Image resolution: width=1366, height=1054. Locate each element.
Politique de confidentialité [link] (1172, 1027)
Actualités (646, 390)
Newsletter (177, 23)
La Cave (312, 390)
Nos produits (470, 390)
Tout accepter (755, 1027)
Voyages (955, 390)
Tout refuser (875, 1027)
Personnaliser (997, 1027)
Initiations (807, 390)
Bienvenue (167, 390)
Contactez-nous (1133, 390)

#####

• Task goal
Retype each entry without altering a single word.

• Answer space
Image resolution: width=1366, height=1054. Locate each element.
Politique de confidentialité [link] (1172, 1027)
Actualités (646, 390)
Newsletter (177, 23)
La Cave (312, 390)
Nos produits (470, 390)
Tout accepter (755, 1027)
Voyages (955, 390)
Tout refuser (875, 1027)
Personnaliser (997, 1027)
Initiations (807, 390)
Bienvenue (167, 390)
Contactez-nous (1133, 390)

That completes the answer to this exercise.